I’ve been dipping in and out of the Charlie Parker series for years, ever since I picked up the first book in the series, Every Dead Thing. Since that book came out in 1999, John Connolly has been building on the complexity of his haunted private investigator’s world by adding supernatural elements of pure evil beneath the more ordinary human variety of evil. Connolly has also created an amazing cast of characters with complex ethical codes that push them to eliminate both types of evil wherever they find it. In The Nameless Ones, the nineteenth volume in the series, we go on an international journey of revenge with two of Parker’s best friends and allies.
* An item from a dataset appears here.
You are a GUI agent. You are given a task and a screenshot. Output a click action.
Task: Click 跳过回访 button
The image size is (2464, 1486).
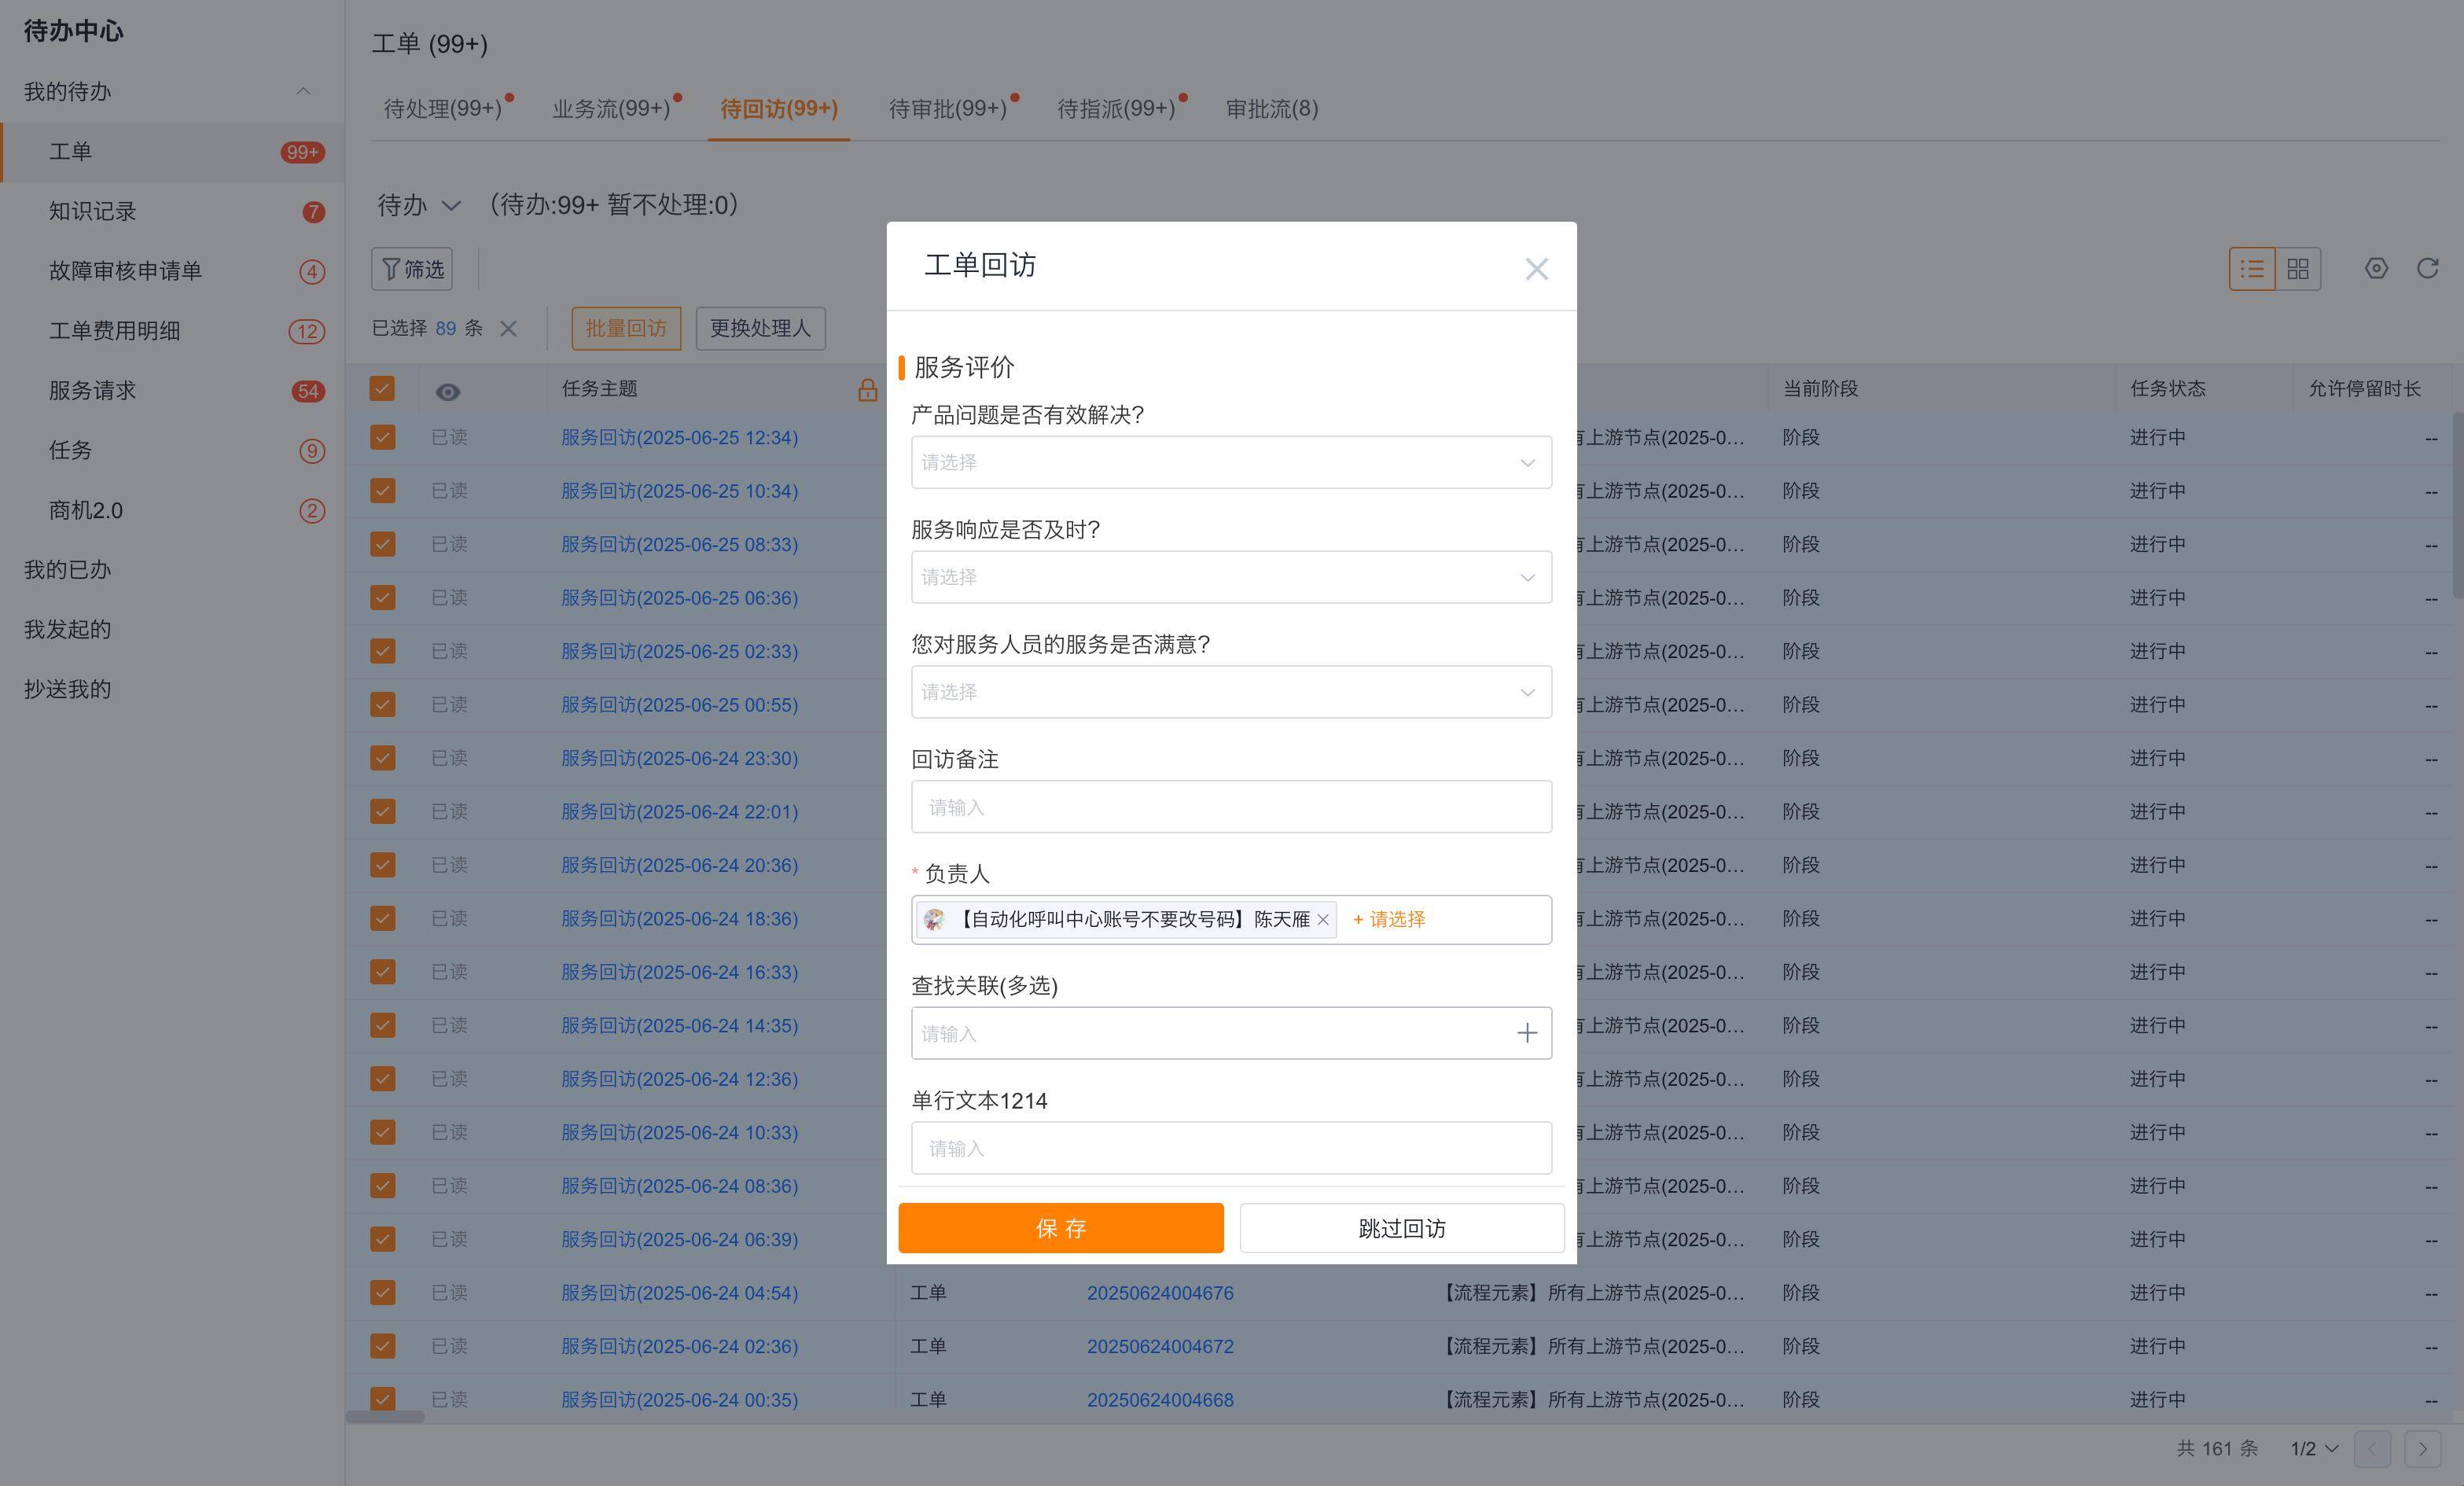point(1401,1228)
Louis, an assassin known as the Grim Reaper, and his partner Angel, a thief, travel to Europe to take out a group of Serbians who took their own revenge so far that they must be put out of commission.
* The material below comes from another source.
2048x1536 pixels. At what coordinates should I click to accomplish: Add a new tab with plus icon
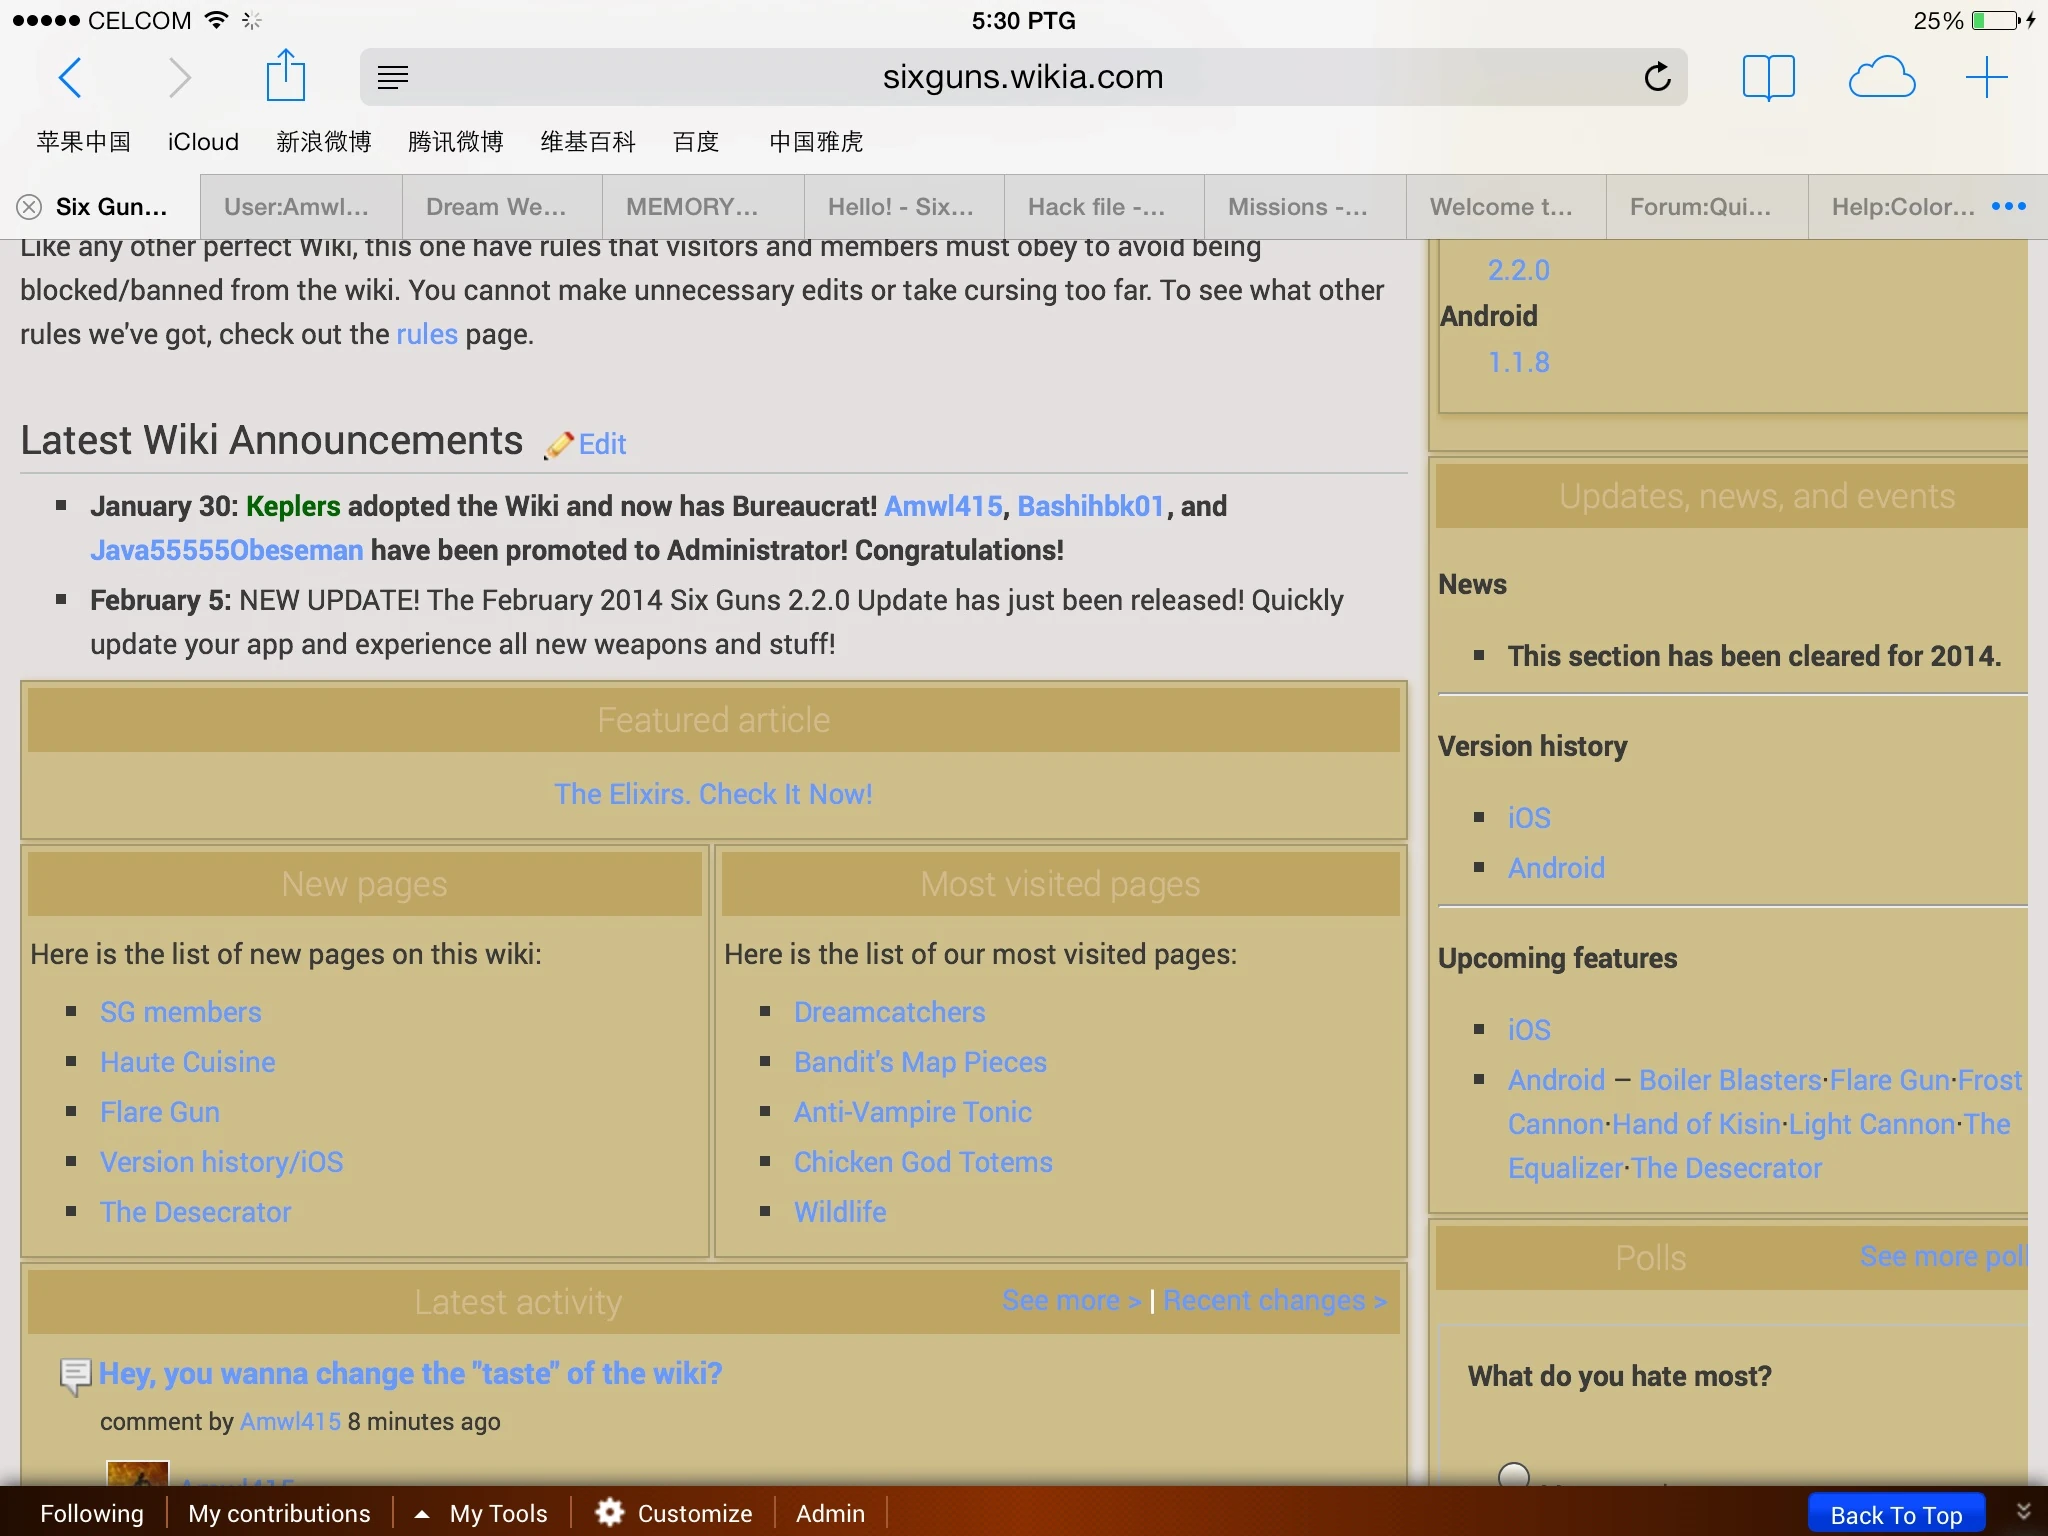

The Nameless Ones brings in a full complement of previous characters (although Parker himself and the always entertaining Fulci brothers only have a brief scene). Sadly, a character introduced in a recent installment of the series meets a grisly death—along with his family—in the first quarter of the novel. He and his family are tortured and killed by Spiridon Vuksan and his henchmen. Spiridon and his brother, Radovan, are evil men. They, unlike some of the other villains tackled by Parker et al., are motivated by greed and prejudice against anyone who isn’t a pure-blooded Serb. During the breakup of Yugoslavia, the Vuksans participated in the massacre at Srebrenica and countless other atrocities. After the war, they used Serbia and people still loyal to them to create a criminal empire that no one would touch. At least, that’s what they thought. Their act of bloody revenge in Amsterdam not only draws down the wrath of Angel and Louis, it also makes a lot of governments decide that the Vuksans are too dangerous to be protected anymore.
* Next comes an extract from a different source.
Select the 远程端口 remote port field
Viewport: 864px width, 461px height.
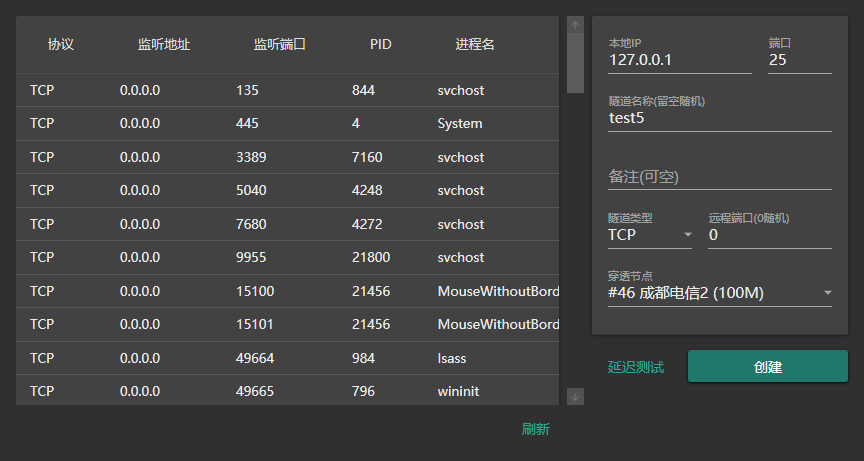(x=769, y=235)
As Louis and Angel track their quarry from Amsterdam to Vienna, Connolly treats us to snippets of history about Josip Broz Tito and the terrible wars and atrocities that followed the collapse of Yugoslavia, how much it costs to get new passports and guns, high-level human smuggling in Western Europe, and some interesting tidbits about Serbian folk beliefs. There are also some amazing set pieces as Louis has to get creative with his methods when his targets seem to be completely safe in their hotels and when there are showdowns in dramatic corners of European cities, like the Friedhof der Namenlosen (German) or a once quiet restaurant in the Skadarlija district of Belgrade. The Nameless Ones is the kind of book I adore: entertainment mixed with history and travel.

If you’re looking for a mystery series that is completely original, deeply affecting, and never disappointing, I highly recommend the Charlie Parker series and this latest entry—as long as you have a strong stomach for violence.

I received a free copy of this book from the publisher via NetGalley, for review consideration.